Arrival: As his flight approaches Ho Chi Minh City, the Vietnamese passengers behave just like Bangladeshis do when their flight approaches Dhaka. They grab their overhead luggages, scurry up the aisle into seats closer to the exit and, as a group, stand up as soon as the plane lands and taxis. The flight attendants shout and scream at them to sit and fasten seat belts. Hmmm. Doesn't this happen on every international flight into Dhaka?

Line in airport: Everyone tries to go over everyone else in the immigration queue at HCMC. We are a little better, but I still see people at ZIA jumping queues shamelessly.

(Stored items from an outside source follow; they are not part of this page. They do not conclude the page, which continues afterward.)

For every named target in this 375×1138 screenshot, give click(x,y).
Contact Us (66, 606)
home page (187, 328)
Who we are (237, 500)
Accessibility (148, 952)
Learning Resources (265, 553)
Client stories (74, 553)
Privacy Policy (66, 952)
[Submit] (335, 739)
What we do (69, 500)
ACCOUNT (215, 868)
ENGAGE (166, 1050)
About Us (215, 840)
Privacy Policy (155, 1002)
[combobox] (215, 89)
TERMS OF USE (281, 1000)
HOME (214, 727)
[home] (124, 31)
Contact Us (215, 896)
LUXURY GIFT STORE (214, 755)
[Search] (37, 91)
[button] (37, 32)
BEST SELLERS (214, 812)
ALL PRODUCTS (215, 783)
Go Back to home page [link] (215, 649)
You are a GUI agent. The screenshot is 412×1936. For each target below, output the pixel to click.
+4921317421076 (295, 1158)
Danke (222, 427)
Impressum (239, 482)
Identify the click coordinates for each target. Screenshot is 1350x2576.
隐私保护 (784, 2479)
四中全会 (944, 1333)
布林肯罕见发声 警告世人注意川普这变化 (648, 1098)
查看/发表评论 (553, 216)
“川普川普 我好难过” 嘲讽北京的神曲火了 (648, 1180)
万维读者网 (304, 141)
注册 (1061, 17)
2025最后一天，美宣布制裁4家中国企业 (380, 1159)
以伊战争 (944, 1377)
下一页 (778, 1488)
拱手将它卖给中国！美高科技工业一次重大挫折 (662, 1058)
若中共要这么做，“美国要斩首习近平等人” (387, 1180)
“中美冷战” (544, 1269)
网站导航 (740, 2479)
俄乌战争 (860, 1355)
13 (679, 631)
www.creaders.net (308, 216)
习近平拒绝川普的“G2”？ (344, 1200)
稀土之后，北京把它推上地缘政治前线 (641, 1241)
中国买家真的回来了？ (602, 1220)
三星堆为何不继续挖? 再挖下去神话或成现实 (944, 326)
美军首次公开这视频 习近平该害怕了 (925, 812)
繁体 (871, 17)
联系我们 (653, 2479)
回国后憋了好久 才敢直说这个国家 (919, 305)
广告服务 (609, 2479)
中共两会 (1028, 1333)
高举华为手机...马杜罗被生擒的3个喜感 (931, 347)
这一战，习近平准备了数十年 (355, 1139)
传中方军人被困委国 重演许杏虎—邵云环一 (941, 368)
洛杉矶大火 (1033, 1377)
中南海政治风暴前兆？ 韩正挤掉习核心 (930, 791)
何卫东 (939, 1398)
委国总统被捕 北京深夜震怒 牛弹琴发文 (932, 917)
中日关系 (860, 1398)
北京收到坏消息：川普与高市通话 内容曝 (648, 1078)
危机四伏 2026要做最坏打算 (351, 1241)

Traffic: In HCMC "Nobody gives way to anybody. Everyone just angles, points, dives directly towards his destination, pretending it is an all-or-nothing gamble." Sounds suspiciously like many Dhaka intersections.

Buffering: A technique I use while bicycling in Dhaka traffic - when crossing dangerous intersections always try to go parallel with a car/bicycle/person, keeping them closer to oncoming traffic. Pham describes a similar technique used by motorcycles in HCMC.

Pham describes strings of villages that resemble our villages very closely. "The countryside opens up with an endless patchwork of four- or five-acre farms, the houses hidden among the willowy trees and banana palms.."

And the children: "Mile after mile, children sprout out of the land like weeds. They tag each other town the road to school, sit and play cards right at the edge of the blacktop, paying no mind to the buses roaring by and d spraying them with dirt."

There are of course dissimilarities. The Vietnamese drink much alcohol, becoming rowdy and obnoxious (and turning red). More importantly, they call the overseas Vietnamese Viet Kieu and usually treat them with a mixture of contempt and greed. Compared to this, Bangladeshis treat NRBs much better. The Vietnamese carry deep scars from the war, which may contribute to their treatment of Viet Kieu. They try to cheat the author many times, including overcharging him for hotel rooms, food, even medicines when he is sick.

It is not clear what year Pham went on his trip. It was sometime between 1991 and 1999 - I am guessing 95 or 96.

The book is really more about Andrew Pham than about Vietnam. It moves fast and is chockfull of anecdotes and stories from the road, as well as painful family history. I have to say, though, the book paints an unflattering portrait of Vietnam and her people. I imagine things have improved a lot in the intervening years, because today's travellers to Vietnam (including several Bangladeshis I know) sing her praises. Could it be that in ten years, Bangladesh will be where Vietnam is today?